■ Written instruction: Repeat the records from the first line through the line containing "click(343, 108)", both included, replacing "screenshot" with "screen capture" and leaving everything else unchanged.

■ A run of records:

──────────

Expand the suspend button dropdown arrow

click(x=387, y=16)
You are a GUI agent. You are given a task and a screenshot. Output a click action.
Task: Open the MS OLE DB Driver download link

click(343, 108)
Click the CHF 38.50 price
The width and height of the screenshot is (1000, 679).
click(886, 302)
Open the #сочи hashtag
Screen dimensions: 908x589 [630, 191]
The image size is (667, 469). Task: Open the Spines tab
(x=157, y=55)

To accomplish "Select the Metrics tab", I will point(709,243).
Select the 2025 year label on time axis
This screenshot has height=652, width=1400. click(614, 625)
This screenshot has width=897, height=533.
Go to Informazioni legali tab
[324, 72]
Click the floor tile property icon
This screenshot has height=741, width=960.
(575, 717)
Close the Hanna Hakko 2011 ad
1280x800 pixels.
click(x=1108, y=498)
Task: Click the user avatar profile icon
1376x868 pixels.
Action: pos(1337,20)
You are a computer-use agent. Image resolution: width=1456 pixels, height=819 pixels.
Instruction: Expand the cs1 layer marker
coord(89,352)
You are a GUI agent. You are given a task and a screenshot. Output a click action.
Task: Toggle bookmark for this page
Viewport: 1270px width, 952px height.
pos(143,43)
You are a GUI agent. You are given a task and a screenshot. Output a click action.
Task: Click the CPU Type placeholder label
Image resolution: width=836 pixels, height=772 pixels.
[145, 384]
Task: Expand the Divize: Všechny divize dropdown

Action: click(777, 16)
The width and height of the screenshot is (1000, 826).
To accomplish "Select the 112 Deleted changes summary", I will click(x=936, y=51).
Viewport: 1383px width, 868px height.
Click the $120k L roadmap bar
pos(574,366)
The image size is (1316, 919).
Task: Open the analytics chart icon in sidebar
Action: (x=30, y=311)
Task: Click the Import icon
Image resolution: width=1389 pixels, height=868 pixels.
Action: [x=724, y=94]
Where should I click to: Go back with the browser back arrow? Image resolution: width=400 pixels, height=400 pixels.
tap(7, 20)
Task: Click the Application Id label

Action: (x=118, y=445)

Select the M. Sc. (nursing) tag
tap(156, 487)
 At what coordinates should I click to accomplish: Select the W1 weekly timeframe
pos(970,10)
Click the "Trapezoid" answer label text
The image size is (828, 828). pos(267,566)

──────────

■ Answer for this exercise:
Expand the suspend button dropdown arrow

click(x=387, y=16)
You are a GUI agent. You are given a task and a screen capture. Output a click action.
Task: Open the MS OLE DB Driver download link

click(343, 108)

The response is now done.